◆ What is being asked: From the entries below, return only the lines starting at the one that contains "The image size is (1591, 748)." and ending at the one that contains "Click the 'Gemini", exactly as they stand.

--- Given records Enclosed Below ---

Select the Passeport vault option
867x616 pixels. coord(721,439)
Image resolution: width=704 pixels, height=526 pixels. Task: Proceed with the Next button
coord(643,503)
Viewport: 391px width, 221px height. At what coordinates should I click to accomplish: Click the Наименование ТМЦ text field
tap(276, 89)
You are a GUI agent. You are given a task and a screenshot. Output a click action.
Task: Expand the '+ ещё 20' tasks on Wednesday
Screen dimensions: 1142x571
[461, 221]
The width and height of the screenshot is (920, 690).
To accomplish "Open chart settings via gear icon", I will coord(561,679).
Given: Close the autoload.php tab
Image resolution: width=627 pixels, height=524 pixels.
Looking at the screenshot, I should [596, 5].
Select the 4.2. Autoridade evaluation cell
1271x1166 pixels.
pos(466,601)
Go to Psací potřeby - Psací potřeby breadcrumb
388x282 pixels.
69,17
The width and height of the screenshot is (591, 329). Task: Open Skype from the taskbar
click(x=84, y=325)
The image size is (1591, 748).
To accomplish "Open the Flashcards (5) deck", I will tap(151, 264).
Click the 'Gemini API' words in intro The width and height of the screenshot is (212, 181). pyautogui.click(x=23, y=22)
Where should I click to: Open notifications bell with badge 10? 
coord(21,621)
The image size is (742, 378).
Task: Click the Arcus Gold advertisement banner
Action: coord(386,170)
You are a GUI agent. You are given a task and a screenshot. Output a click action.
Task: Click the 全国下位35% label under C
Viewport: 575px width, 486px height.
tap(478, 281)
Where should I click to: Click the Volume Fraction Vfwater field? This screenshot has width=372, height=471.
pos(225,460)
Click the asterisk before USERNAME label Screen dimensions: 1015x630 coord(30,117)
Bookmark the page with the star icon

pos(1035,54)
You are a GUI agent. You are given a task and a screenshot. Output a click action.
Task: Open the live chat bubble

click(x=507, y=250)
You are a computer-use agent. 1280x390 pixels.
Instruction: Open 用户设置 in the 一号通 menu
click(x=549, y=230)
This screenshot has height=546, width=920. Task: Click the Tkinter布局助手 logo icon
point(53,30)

--- End of Enclosed Given records ---

◆ Task solution:
The image size is (1591, 748).
To accomplish "Open the Flashcards (5) deck", I will tap(151, 264).
Click the 'Gemini API' words in intro The width and height of the screenshot is (212, 181). pyautogui.click(x=23, y=22)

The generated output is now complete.